I think what good manners comes down to, from a purely psychological standpoint, is behaviour specifically designed to maintain the correct vagal tone with your audience. Dressing properly, being cooing and gentle, showing up at a party at the correct time, dealing with disputes in a correct manner, etc. all come down to (as many before emphasized) making others as comfortable as possible. Comfort has its own associations with cognitive accessibility, a smoothly running system one that is socially engaged and not in a splitting/defensive orientation.
It's opposite, rudeness, seems to be like a disrupting of that tonus, which naturally causes us to revert to a more fight-or-flight behaviour (calling somebody rude is itself saying this person is breaking boundaries and not considering others). Usually if it is a severe enough disruption, those who also call out someone for being rude, while chastising them, aren't considered rude because they did not contribute to the original disruption. They also validate the feelings of those who feel they are being assaulted by a lack of consideration, and in effect help restore the emotional solidarity felt prior to the rude interruption. This could be why Laura didn't feel bad for putting the righteous verbal hurt on the imbecilic auditor.
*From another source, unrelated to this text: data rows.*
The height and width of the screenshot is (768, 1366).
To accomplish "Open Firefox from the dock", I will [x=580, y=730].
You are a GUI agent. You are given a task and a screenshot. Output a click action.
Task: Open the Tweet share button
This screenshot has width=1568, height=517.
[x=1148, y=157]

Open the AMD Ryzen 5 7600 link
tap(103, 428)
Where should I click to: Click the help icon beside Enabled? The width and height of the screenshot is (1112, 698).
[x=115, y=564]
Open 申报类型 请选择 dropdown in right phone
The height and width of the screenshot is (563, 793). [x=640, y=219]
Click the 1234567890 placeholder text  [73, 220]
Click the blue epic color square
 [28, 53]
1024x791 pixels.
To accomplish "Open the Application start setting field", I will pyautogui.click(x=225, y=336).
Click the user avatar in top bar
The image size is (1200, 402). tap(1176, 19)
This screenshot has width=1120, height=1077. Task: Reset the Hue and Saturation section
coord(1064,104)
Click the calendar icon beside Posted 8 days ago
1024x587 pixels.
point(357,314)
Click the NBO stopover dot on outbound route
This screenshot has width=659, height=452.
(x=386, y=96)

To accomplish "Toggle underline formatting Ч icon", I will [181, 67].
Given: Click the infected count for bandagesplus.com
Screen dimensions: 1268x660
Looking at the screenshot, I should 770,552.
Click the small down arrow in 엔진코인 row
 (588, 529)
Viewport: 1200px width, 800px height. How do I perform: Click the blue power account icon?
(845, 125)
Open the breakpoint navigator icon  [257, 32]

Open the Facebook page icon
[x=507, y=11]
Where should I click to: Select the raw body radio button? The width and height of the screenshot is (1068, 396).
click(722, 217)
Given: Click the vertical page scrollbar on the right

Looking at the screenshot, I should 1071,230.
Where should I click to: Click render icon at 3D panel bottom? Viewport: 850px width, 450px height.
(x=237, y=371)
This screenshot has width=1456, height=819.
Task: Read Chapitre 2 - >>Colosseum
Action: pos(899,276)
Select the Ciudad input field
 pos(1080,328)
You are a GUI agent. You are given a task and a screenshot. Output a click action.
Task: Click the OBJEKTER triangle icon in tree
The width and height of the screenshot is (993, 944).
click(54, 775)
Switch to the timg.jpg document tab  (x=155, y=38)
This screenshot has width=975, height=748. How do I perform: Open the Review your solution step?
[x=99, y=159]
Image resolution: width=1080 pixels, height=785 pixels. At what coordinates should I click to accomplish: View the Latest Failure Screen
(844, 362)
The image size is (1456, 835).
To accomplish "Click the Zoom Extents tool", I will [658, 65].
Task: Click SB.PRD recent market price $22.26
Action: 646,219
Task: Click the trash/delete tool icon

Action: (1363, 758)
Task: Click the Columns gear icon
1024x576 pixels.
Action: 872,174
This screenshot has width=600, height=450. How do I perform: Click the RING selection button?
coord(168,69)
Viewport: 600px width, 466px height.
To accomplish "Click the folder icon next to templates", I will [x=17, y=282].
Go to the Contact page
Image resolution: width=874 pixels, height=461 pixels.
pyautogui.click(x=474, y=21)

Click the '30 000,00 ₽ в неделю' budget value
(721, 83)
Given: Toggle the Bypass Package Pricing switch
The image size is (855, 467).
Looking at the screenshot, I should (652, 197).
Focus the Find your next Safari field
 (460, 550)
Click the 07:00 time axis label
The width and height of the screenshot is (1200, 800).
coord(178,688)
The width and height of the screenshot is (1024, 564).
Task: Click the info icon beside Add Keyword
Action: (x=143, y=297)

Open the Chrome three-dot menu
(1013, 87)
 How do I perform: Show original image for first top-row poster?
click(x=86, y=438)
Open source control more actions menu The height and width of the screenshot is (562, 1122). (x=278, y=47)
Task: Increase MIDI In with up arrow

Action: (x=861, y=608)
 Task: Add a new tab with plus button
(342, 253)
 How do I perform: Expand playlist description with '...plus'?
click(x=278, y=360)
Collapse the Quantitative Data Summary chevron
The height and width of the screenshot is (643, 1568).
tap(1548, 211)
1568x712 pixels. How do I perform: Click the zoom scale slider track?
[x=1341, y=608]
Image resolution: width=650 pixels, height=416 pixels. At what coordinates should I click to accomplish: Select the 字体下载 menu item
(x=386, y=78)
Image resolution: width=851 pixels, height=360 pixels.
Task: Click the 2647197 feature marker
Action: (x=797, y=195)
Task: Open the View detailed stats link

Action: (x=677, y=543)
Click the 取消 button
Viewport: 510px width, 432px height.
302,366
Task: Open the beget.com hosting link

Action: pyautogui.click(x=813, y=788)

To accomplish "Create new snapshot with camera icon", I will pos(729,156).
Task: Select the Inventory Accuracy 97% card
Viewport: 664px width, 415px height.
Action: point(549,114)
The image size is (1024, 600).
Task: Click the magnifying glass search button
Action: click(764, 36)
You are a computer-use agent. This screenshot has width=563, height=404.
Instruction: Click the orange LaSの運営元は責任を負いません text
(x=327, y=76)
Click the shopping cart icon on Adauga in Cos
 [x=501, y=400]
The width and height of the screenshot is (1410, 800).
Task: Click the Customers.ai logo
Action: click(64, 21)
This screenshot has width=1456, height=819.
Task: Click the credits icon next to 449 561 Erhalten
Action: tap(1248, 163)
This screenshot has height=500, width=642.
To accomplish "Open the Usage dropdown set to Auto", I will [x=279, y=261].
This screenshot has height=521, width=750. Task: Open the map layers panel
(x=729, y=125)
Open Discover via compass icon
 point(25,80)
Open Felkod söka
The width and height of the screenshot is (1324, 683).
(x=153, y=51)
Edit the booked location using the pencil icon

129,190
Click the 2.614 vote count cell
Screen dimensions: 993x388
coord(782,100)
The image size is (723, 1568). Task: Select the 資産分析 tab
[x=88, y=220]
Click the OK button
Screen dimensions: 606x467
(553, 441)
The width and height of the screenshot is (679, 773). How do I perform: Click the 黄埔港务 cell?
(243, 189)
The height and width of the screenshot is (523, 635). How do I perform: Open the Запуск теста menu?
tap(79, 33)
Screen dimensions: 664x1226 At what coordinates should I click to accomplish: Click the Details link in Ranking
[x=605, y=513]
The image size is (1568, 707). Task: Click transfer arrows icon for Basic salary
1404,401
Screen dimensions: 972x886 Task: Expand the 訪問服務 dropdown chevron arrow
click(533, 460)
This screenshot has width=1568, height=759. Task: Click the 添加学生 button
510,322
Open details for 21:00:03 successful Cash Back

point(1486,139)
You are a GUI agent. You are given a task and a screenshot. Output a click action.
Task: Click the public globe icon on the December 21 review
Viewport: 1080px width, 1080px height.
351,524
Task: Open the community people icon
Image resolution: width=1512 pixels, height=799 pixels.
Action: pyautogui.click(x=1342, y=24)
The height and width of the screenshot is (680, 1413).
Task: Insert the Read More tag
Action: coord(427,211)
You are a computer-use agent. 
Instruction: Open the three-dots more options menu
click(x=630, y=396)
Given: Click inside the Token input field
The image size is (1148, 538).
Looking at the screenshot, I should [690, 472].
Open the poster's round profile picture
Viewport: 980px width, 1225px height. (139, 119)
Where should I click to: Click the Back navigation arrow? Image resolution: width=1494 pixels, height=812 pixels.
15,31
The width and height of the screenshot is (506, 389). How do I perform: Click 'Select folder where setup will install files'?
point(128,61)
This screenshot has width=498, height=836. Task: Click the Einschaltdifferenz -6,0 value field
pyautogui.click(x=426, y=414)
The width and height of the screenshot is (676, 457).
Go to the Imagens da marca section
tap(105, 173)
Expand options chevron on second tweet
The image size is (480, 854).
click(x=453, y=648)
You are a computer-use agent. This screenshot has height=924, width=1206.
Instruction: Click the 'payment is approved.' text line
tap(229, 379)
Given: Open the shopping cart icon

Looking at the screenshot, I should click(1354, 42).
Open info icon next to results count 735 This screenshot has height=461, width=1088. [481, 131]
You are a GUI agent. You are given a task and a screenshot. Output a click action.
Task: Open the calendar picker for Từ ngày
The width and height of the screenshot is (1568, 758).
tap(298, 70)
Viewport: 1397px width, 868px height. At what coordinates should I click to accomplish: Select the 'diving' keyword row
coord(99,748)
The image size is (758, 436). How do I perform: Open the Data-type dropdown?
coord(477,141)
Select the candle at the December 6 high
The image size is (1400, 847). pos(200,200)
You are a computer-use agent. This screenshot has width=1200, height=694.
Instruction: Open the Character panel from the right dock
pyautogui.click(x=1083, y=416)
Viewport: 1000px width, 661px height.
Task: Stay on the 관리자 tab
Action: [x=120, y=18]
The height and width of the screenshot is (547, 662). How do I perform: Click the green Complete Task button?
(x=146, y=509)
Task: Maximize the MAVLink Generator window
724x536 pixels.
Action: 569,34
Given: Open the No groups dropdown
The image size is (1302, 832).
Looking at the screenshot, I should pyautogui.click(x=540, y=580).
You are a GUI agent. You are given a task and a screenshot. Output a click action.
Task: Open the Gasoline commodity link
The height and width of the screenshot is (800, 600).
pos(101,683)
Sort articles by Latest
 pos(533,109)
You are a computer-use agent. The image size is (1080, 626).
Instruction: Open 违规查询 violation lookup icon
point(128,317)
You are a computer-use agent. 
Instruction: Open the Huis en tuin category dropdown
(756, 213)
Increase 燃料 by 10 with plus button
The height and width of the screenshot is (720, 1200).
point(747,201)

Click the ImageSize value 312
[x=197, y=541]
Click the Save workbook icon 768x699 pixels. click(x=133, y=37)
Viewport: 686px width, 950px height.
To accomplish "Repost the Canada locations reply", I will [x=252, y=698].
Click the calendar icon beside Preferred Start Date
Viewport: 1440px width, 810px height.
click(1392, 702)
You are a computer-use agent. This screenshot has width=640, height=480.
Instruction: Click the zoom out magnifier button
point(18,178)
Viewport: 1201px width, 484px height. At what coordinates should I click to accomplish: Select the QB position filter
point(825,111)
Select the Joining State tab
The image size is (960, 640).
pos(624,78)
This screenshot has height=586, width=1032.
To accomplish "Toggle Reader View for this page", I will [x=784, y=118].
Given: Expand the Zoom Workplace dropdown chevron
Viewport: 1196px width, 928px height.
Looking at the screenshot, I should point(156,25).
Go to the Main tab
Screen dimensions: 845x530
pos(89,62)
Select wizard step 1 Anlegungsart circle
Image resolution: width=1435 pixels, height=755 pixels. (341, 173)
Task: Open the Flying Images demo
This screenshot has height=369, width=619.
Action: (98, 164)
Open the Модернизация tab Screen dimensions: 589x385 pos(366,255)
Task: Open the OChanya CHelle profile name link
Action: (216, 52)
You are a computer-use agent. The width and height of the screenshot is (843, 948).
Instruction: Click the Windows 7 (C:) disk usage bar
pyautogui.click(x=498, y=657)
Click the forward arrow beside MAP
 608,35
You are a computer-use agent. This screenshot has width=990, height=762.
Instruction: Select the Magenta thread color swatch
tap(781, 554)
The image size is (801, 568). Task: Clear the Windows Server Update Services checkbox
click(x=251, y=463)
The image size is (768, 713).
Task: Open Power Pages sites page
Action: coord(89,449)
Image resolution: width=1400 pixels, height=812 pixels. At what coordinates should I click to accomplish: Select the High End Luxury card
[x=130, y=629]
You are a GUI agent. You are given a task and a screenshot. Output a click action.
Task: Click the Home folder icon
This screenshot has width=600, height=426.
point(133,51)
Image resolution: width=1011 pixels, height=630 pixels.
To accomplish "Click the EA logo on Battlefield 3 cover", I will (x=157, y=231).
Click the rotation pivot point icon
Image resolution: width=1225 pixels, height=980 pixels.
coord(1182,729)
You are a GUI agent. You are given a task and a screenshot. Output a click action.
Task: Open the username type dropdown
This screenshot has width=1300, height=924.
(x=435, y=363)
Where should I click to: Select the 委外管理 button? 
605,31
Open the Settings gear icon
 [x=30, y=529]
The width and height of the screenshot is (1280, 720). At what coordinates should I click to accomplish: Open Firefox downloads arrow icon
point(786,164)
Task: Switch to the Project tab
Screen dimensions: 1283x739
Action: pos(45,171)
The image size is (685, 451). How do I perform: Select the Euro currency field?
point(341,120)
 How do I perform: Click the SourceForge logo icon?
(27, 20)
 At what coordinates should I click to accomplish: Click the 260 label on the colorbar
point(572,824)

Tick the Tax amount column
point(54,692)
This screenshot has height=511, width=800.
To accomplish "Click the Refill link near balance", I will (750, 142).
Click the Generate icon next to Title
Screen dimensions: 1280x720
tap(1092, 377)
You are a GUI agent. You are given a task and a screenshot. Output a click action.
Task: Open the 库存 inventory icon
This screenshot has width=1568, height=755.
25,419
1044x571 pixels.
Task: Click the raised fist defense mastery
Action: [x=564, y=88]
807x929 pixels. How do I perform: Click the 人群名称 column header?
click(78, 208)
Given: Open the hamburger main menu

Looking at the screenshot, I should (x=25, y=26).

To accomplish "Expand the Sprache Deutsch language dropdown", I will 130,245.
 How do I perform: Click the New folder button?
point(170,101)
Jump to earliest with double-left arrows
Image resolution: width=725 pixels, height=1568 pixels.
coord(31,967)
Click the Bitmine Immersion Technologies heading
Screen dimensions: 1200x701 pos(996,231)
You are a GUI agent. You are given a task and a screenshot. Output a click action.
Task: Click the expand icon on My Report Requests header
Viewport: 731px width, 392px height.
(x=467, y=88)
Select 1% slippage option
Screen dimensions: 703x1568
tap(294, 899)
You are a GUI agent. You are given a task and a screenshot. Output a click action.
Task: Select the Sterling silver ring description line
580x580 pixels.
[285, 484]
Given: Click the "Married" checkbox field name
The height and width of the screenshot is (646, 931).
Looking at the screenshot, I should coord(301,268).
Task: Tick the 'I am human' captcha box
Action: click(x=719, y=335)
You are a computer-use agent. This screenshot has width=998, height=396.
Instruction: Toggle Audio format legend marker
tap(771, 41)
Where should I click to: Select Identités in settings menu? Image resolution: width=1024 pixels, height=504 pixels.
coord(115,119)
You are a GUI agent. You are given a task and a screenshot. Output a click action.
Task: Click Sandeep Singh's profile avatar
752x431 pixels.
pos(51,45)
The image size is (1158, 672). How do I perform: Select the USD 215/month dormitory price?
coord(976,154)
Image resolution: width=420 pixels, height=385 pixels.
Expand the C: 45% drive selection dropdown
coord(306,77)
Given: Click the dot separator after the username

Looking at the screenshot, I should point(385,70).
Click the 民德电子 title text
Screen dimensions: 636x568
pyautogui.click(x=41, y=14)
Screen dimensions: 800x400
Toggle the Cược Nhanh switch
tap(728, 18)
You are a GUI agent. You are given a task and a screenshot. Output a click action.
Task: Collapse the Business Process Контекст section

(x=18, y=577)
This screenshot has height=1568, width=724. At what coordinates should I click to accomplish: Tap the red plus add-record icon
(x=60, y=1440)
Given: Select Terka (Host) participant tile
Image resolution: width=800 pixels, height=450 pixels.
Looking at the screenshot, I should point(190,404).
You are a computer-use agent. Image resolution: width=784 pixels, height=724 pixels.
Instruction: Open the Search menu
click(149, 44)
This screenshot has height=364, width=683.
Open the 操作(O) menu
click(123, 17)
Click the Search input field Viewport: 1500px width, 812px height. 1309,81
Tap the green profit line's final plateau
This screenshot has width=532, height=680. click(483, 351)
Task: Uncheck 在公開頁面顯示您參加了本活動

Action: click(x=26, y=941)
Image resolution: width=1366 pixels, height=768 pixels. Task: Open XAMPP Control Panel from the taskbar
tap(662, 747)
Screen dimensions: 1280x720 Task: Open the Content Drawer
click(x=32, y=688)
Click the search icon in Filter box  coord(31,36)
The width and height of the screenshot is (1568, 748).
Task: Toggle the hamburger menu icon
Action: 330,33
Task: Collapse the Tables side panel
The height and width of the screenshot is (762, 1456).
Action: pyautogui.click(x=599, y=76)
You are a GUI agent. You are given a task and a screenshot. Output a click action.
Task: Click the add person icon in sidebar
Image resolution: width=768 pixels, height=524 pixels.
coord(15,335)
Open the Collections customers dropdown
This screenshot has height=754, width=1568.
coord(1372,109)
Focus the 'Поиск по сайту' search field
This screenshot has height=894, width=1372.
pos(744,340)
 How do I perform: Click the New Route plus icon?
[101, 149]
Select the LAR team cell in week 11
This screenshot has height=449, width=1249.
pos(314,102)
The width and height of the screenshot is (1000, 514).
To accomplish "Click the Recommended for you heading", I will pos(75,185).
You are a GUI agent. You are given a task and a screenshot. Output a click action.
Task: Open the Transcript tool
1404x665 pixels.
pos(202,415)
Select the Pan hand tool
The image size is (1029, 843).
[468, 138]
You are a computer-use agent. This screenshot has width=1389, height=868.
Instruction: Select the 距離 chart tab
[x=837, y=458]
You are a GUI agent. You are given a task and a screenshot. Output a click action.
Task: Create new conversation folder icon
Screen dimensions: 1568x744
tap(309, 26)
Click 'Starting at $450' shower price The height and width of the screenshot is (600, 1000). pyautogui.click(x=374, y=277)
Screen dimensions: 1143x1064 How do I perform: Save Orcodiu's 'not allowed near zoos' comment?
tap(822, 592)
From this perspective, what constitutes good manners can vary between social groups. In some more sardonic friend circles I know, sarcasm and subtly insulting one another is just a form of play. If you were to derail those types of comments with the naive politeness you're used to showcasing around the elder's home, you would probably get awkward side-glances from people. So I often do need to give mixed company a cold reading to try and determine the types of behaviour they consider the least threatening, most welcoming, et cetera.
Personally though, as much as I try and keep people humming along hunky-dory with my good manners and such, a part of me wishes that people were less sensitive to disruptions of their vagal nerve stimulation from inconsequential garbage (e.g., if arriving at a party without a frock coat is enough to send guests into a splitting frenzy and thinking him/her rude, you really have to wonder about the stability of the rest of their instinctive substratum!)
But codifying good manners into all these behaviour rules as was the fashion in Victorian times seems more to me a trait of more hysterical cultures. OSIT. By their standards, Diogenes of Sinope was a pretty rude guy, wasn't he?
But he lived a more natural life than many contemporary Hellenics, and I'm sure a hunter-gatherer would find his behaviour far less rude than a regular Athenian.